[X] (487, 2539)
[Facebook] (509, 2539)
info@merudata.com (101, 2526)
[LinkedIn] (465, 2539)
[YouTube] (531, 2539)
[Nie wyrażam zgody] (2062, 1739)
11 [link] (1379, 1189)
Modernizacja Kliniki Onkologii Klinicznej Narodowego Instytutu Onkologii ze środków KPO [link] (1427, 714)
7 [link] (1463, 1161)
========================================
**Task objective**
Everything in the records is to be copied exactly.

**Task response**
[X] (487, 2539)
[Facebook] (509, 2539)
info@merudata.com (101, 2526)
[LinkedIn] (465, 2539)
[YouTube] (531, 2539)
[Nie wyrażam zgody] (2062, 1739)
11 [link] (1379, 1189)
Modernizacja Kliniki Onkologii Klinicznej Narodowego Instytutu Onkologii ze środków KPO [link] (1427, 714)
7 [link] (1463, 1161)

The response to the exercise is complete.